Exercise brief = Look through the material below and report every line that includes "orange".
※ ※ ※
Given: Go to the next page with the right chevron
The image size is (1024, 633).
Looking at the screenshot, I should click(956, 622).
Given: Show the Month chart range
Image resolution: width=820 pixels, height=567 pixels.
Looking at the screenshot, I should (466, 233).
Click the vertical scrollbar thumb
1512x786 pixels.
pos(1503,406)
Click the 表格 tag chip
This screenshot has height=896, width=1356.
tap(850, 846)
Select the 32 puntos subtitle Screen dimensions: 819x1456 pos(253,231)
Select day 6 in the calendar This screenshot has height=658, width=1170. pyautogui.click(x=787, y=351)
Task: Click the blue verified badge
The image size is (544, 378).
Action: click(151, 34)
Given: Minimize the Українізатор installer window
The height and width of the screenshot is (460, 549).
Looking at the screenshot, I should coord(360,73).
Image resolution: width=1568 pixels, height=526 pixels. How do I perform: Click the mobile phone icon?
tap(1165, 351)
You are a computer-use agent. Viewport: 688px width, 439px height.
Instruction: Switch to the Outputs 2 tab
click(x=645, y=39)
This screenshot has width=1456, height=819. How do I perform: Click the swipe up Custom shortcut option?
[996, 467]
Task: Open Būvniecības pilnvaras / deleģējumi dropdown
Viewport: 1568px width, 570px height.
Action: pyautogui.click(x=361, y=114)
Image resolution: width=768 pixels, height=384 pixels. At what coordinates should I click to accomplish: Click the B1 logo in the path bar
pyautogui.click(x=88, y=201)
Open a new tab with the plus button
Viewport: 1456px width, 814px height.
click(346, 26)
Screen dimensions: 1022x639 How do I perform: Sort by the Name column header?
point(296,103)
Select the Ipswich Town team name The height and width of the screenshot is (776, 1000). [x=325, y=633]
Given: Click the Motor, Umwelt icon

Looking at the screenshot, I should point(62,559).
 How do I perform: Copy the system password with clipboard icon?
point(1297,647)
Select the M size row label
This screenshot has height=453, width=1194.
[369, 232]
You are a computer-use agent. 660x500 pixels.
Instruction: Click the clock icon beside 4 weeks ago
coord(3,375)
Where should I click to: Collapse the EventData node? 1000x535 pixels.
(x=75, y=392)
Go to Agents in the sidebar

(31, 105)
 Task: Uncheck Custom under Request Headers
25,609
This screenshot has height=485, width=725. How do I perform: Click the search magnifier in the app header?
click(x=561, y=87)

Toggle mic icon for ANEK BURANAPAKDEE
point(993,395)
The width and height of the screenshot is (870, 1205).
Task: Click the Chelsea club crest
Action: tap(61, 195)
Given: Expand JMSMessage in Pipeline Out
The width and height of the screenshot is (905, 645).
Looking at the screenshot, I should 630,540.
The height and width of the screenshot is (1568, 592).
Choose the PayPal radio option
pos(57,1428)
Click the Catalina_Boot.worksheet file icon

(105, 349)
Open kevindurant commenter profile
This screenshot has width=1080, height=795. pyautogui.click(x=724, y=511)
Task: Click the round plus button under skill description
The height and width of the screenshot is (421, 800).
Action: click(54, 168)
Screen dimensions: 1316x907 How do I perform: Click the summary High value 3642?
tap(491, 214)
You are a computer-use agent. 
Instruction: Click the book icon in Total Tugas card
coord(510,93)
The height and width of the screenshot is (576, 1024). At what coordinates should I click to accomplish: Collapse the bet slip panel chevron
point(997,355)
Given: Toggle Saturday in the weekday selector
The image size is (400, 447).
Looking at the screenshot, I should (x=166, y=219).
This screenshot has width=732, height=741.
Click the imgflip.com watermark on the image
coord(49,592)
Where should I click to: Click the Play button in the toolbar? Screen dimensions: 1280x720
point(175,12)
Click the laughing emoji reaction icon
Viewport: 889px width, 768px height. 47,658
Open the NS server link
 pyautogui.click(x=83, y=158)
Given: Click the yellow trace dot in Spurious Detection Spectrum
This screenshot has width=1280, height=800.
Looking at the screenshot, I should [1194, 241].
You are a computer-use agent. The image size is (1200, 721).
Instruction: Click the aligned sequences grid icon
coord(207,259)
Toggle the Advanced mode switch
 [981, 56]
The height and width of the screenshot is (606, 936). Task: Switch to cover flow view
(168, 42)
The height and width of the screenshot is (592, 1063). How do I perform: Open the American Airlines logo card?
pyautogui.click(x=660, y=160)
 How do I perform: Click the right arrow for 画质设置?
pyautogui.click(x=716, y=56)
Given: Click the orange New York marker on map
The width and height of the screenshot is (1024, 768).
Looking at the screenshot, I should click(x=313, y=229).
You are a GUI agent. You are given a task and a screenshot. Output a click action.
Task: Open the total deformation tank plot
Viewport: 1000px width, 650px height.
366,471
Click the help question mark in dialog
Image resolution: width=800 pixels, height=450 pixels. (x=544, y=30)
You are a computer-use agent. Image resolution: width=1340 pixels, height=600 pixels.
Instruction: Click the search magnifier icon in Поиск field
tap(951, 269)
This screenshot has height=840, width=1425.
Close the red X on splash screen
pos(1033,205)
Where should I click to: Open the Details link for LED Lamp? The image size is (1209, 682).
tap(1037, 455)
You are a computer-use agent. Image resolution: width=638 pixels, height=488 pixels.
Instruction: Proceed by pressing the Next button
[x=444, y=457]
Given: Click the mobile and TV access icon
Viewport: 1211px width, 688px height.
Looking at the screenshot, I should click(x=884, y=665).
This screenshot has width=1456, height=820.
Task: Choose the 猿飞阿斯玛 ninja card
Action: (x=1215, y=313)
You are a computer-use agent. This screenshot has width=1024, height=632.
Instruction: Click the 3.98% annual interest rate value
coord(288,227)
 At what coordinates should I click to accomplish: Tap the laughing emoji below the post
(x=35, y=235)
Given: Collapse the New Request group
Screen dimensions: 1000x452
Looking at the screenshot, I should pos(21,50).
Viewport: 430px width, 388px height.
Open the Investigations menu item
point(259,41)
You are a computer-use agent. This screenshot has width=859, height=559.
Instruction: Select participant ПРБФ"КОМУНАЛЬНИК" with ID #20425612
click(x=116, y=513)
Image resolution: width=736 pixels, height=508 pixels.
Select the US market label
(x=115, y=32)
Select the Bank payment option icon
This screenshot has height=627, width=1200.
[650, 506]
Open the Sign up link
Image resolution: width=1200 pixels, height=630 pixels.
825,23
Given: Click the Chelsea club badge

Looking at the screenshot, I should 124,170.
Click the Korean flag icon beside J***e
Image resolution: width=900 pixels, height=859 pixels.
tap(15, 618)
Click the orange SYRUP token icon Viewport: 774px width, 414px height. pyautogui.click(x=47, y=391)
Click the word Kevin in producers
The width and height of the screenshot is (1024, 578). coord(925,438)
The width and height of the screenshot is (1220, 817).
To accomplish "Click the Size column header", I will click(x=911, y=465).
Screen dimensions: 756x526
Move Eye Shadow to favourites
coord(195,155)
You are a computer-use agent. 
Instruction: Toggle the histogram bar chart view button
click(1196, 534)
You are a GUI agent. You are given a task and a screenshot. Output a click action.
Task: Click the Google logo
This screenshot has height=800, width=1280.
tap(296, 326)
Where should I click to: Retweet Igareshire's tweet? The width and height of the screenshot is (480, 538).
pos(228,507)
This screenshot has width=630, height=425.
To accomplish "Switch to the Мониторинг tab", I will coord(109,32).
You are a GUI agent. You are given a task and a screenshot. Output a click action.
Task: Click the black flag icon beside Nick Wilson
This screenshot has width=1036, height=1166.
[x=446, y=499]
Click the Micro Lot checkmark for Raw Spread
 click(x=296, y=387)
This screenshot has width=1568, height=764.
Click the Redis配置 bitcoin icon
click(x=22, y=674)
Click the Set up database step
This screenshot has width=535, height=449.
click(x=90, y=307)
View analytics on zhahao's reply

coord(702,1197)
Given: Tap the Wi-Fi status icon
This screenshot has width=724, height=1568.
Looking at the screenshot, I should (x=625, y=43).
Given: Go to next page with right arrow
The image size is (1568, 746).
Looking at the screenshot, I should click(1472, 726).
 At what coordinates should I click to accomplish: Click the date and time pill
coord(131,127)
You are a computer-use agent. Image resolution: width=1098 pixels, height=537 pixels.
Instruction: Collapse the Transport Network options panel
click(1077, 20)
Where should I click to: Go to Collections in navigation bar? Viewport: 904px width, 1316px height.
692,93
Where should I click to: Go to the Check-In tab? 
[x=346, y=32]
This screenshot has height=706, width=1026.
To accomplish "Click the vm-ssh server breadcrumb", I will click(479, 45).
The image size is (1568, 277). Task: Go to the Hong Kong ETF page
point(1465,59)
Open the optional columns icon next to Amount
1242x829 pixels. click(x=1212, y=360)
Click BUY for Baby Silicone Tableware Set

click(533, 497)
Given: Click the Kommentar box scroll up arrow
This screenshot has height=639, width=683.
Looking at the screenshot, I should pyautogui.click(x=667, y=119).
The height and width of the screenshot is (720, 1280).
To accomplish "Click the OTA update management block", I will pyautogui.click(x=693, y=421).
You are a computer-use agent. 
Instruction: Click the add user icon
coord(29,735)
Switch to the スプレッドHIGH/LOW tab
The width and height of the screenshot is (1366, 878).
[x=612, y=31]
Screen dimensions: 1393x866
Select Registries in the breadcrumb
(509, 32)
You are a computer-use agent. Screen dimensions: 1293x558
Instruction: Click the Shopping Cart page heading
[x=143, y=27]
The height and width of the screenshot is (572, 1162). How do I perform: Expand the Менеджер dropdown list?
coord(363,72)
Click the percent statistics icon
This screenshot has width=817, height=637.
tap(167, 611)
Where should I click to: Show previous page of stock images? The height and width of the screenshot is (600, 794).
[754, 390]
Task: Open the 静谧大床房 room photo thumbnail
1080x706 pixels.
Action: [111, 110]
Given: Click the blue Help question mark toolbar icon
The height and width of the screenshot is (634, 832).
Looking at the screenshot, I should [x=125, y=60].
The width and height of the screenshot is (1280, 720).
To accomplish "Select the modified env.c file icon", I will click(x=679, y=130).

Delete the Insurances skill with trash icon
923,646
※ ※ ※
Response to the exercise =
Given: Click the orange New York marker on map
Click the orange SYRUP token icon Viewport: 774px width, 414px height. pyautogui.click(x=47, y=391)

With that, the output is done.